Depends on the relationship with the children, completely. They are all individuals, and you get to know them really well. In primary especially, where you work with 30 kids for 5 hours a day for a year.
I take the mick out of children, but only the ones I know can cope. Sometimes I'll ask them in advance if I can do it.
Remember on Educating Essex when a teacher said something like 'off you go scumbags' to a class and there was uproar? You can totally get away with that sort of thing if you know your class well.
I think teaching them to deal with a bit of pisstake is part of life frankly - it's about resilience building. Wouldn't do it on the first day.
I trained as a secondary school teacher, and currently work as a TA in a primary school. I have also been a childminder, and worked in a nursery. I have 3 children aged 8-16.
I tease a lot.
And it is teasing, not humiliating. I know which kids can take it and respond, and which can't. That's the art of being a good teacher, despite the increasingly cookie-cutter format expected. TheHoneyBadger has expressed how I feel more eloquently than I can.
The kids respond well. I make sure it is always laughing with, not laughing at - and it helps to build up a positive relationship. And I let them be funny/ tease back. They also know - because I remind them - that "there is always a line between being funny, and being rude and disrespectful - and you are just about to cross it'. Kid can't be expected to just know this stuff, it needs to be taught.
No, you’ve put perfectly some things I do but hadn’t thought of syd. Letting them be funny and helping them learn where the line is. I also role model being able to laugh at yourself (along with making mistakes, not knowing everything and sometimes writing a word on the board to see if it looks right before committing to the spelling).

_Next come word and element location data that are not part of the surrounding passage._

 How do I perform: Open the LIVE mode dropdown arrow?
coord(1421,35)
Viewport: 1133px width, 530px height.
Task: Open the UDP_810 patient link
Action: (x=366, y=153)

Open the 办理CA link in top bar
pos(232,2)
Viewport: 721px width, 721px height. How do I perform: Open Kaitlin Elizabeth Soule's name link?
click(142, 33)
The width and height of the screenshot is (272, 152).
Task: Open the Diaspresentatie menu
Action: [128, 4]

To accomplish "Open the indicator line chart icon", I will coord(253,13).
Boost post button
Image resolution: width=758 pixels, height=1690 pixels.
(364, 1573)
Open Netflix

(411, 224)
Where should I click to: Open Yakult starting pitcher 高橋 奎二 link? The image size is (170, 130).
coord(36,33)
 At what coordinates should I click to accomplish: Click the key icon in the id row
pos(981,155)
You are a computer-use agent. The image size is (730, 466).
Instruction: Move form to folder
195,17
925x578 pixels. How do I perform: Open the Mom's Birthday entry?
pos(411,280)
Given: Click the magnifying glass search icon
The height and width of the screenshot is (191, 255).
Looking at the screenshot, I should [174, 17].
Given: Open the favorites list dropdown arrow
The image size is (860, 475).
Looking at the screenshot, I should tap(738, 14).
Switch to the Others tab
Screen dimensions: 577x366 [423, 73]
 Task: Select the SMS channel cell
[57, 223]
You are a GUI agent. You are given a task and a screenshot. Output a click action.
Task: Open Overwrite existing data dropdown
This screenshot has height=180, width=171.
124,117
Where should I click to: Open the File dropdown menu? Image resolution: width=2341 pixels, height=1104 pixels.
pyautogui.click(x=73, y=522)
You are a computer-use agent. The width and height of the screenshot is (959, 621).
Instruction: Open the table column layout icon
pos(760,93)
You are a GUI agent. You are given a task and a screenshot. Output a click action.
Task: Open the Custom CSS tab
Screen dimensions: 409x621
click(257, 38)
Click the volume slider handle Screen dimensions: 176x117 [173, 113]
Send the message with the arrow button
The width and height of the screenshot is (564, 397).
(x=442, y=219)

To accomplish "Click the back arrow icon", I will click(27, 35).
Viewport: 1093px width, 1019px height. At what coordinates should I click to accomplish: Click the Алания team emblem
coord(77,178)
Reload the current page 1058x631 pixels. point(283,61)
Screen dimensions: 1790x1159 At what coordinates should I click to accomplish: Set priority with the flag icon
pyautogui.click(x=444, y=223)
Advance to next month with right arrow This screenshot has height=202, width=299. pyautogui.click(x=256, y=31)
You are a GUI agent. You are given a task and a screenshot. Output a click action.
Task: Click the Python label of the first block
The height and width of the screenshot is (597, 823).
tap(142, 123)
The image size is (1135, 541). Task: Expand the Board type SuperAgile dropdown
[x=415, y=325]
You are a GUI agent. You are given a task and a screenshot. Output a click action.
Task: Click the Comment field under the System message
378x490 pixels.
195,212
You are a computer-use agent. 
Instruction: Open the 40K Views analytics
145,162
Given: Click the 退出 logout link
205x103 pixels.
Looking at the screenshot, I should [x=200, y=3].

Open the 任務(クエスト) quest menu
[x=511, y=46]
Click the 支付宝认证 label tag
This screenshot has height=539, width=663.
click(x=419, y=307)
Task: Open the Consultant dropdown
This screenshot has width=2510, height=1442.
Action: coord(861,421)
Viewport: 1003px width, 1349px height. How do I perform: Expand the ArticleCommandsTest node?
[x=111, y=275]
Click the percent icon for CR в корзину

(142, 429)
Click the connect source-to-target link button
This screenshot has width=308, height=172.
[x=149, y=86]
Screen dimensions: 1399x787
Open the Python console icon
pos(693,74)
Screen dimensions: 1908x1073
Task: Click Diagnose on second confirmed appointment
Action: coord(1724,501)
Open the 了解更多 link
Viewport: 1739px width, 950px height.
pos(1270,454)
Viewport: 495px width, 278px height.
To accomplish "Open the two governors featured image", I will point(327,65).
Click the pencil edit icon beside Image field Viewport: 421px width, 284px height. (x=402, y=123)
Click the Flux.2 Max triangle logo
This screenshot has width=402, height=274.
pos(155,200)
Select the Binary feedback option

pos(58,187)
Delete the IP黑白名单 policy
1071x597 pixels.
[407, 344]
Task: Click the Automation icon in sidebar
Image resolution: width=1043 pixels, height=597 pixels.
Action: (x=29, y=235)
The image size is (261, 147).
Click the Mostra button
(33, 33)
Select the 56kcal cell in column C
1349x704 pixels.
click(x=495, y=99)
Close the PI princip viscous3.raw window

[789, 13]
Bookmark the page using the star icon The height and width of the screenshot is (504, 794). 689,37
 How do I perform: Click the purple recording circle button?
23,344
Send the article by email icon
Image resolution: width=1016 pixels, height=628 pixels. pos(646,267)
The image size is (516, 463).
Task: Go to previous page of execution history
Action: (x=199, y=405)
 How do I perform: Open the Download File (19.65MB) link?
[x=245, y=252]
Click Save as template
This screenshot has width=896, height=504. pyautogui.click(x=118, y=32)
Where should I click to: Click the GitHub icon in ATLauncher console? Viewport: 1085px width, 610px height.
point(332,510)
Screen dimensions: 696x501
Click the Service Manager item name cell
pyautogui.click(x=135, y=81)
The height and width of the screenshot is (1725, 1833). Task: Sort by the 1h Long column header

Maybe that’s part of why it works
I see the inconvenient bit of my job as having to get knowledge in their heads for tests and exams and the worthwhile bit that actually rewards me as helping them be ok with themselves and each other and able to laugh, question, think, realise adults can be playful and human and that life is hard but we can all make it through.
Very old fashioned of me no doubt. I’m sure ofsted will manage to stamp out that kind of frivolous nonsense at some point
@TheHoneyBadger Thanks for that. Out of interest, would you consider what I described above from the 1980s (the teacher throwing children's books on the floor because they'd written "kitten" without being told) undue humiliation? As far as I remember she did it in total seriousness, with not a hint of a smile. In fact, I remember lots of children being told off for "doing something without being told", even if it was something quite sensible. "How dare you pack away when I haven't told you to!" Did it breed children who would hesitate to take initiative?
I had some extremely dodgy teachers at school. My school seemed to have more than it’s fair share of perverts and people with major anger management issues.